Interactive Programming
I used to restart a program after every change I did to it. Now I'm no longer doing that. Instead I insert a server which lets me evaluate scripts inside the program.
I have uploaded such netcat gate and vim plugin into a github repository. There there's demo for pygame program. You can start on that by evaluating the vimgate -script and replacing the paint() -function with your own.
I did this because it's a big advantage over the software:
- It lets me see the effects of modification immediately.
- It discourages from jesus programming. You've got less desire to code up something you won't immediately need or notice on your screen.
- It encourages writing up micro-editors for things you need to tune or adjust inside the program.
- It makes it easier to work on large, complicated interactive programs. Open the parts you need to modify, use the scripts to reload only the things you need to reload.
- The interactively developed code ends up into a text file. From there you can easily move it into the project once you're done.
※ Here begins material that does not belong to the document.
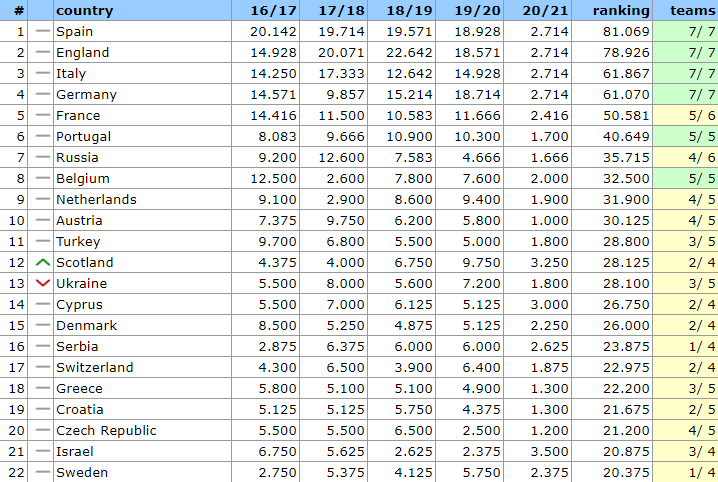Open the Czech Republic country link
718x482 pixels.
point(106,431)
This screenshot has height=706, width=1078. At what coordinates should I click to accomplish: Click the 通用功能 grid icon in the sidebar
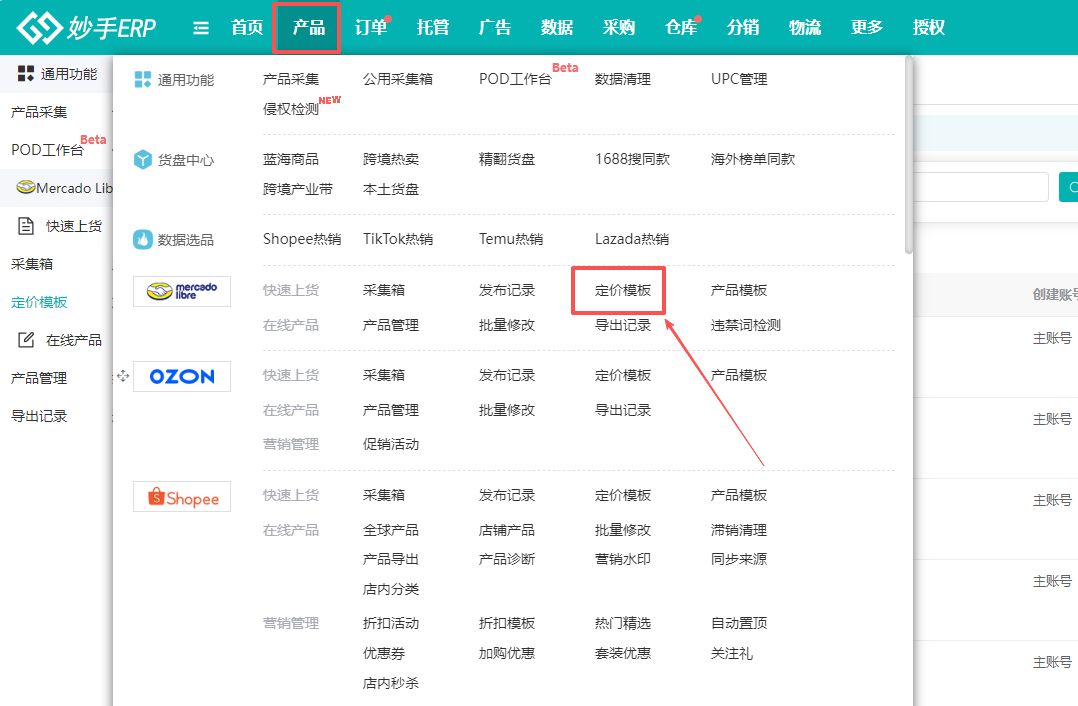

It's not all roses though. The technique has it's problems:
- I have to implement and secure a gate to evaluator. For releases it feels responsible to close that gate using a flag.
- Module systems usually run a cache, which conflicts with the technique. Without modules I'd be soon looking into a horde of global variables.
- Occassionally the program state from old scripts end up haunting, requiring a restart of the process.
- The newer scripts collect dependencies over older scripts implicitly. The effects are difficult to track.
- Subsequent scripts occassionally require hooks into the old scripts. If the scripts are given in wrong order, the blank hooks override the filled hooks.
Having access to evaluator in an interactive program isn't a new idea. It's common practice for smalltalk and lisp programmers. The result is something akin to emacs. The program becomes a small operating system for your scripts. Some of the problems I have are severe. Some are avoidable. The benefits are great enough to have bit of thought towards the technique.
It might be that there's an approach that would make it easier to produce interactive software. I haven't figured what that might be. But I've had few observations. They might direct someone to the right trails.
First-class hooks
The blank hooks can override filled hooks because both of them are functions. If I made setting up a hook and binding it distinct operations, the wrong ordering of scripts would lead to an error.
Potentially if one knew beforehand which scripts bind to which hooks, scripts could be evaluated from a directory, based on which hooks they fill up.
Module reloading on import
Modules aren't implicitly in conflict with plugins. The problem is that caches aren't invalidated when a script is reloaded.
Process image
The programming model forces the program to be evaluated before it has effect on anything. We can assume a single part of a program to be part of a specific source listing.